Lesson from Casey Anthony trial: judge not

I am always flabbergasted by how quickly we judge each other.

 

The whole planet, certainly the world of social media, has been abuzz the last 24 hours with the verdict of the Casey Anthony trial in Florida.

 

Yes, this was a gruesome crime and a sad ending for a young child. But the acquittal of the mother on all charges other than lying to officers has created a firestorm of judgment, hate, condemnation and veiled threats.

 

Really people? Is this the best we have?

 

With few exceptions, none of us was present in the courtroom or witness to every last bit of camera footage. Yet the presumed guilt of this young mother has turned so many into judge, jury and executioner. And all this vitriol seems to be based on false assumptions. Those assumptions are based on the combined sound-bytes of uncountable talking heads, hired by “news” organizations as “experts”, spewing their opinion as factual reporting. Those news organizations should all be embarrassed. This kind of reporting has no place in the distribution of actual news.

 

So based on the very limited scope of these designed-to-attract-viewers-and-ratings news reports there is this collective moral indignation over a verdict in a trial we were not entirely privy to. Does that read as silly as it sounded to write?

 

I hope so.

 

The court system is undeniably imperfect – but – the presumption of innocence and the application of the burden of proof to the prosecution has saved more innocents than it has freed guilty. Be glad of that. And where we have cause to feel the system has failed, be upset, certainly. But my question is how does it serve us, individually and collectively, to excrete such venom and hate?

 
The old clichés say something to the effect that hating another and wishing them ill is like taking poison and waiting for them to die. Was this young woman guilty? I don’t know. My guess is, in the end, only she knows.

 

I feel sad for the loss of a young life, but at the same time believe in the eternality of the Spirit which gave her life.
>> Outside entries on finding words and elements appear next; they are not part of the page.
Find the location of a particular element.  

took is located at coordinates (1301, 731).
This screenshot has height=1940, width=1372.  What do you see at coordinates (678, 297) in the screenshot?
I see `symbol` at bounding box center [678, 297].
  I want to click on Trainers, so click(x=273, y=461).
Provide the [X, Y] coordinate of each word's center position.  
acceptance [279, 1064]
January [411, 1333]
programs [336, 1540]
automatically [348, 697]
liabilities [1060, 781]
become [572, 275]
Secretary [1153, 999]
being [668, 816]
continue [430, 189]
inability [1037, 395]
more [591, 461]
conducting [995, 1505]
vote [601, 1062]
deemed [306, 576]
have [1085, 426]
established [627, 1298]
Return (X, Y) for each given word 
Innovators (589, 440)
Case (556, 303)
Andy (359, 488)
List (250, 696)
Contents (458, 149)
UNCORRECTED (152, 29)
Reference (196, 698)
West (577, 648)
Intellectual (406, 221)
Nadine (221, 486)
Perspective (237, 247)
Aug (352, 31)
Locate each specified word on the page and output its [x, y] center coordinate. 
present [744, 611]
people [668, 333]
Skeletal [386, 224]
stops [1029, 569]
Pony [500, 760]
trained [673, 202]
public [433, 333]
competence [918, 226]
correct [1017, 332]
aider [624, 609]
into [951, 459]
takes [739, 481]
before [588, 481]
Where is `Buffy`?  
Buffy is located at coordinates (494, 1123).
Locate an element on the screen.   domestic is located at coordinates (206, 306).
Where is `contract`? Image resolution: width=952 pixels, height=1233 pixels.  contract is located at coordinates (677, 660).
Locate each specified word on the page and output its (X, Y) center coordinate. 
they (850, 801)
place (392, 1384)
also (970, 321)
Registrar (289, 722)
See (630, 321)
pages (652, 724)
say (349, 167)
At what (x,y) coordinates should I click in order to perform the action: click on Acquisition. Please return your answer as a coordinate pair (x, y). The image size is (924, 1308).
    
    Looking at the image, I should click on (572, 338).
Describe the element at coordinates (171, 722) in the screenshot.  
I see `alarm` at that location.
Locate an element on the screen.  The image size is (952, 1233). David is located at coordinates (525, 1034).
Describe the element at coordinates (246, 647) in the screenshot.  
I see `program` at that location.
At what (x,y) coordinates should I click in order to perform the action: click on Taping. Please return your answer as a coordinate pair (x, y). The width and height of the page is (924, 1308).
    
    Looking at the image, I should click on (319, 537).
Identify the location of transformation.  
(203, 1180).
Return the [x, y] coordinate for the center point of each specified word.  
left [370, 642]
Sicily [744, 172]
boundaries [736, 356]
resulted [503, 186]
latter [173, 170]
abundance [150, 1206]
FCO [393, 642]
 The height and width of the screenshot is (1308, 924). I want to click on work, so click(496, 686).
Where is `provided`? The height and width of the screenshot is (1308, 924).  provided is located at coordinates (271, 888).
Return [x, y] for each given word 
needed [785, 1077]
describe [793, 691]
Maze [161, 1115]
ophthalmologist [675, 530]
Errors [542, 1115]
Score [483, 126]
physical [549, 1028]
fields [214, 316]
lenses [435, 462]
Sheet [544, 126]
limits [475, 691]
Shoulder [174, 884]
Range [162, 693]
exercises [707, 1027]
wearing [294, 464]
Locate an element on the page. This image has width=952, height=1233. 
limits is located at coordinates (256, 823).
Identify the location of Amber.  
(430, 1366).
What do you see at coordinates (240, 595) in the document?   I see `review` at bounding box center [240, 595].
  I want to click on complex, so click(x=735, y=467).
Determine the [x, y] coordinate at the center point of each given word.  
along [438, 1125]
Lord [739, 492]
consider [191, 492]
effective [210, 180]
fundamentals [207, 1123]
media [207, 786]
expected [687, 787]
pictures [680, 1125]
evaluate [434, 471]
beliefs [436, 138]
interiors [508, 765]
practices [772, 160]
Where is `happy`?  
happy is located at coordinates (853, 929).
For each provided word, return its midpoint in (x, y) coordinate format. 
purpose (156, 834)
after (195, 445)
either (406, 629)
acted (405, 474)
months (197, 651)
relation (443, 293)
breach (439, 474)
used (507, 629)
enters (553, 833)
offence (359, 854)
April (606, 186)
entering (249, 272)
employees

I have compassion for the mother, regardless her guilt or innocence in this matter. Either way her burden is more than I would wish on another being.

 

What I am clear about, is that I did not come here to judge – it is not my place. Oh for sure, my human might want to, but my Spirit simply laughs at my silly human. The judgment I reflect into life will be the judgment I experience from It. That will most likely never be compassionate and it will not be pleasant, nor will it be what I truly wish to be my experience.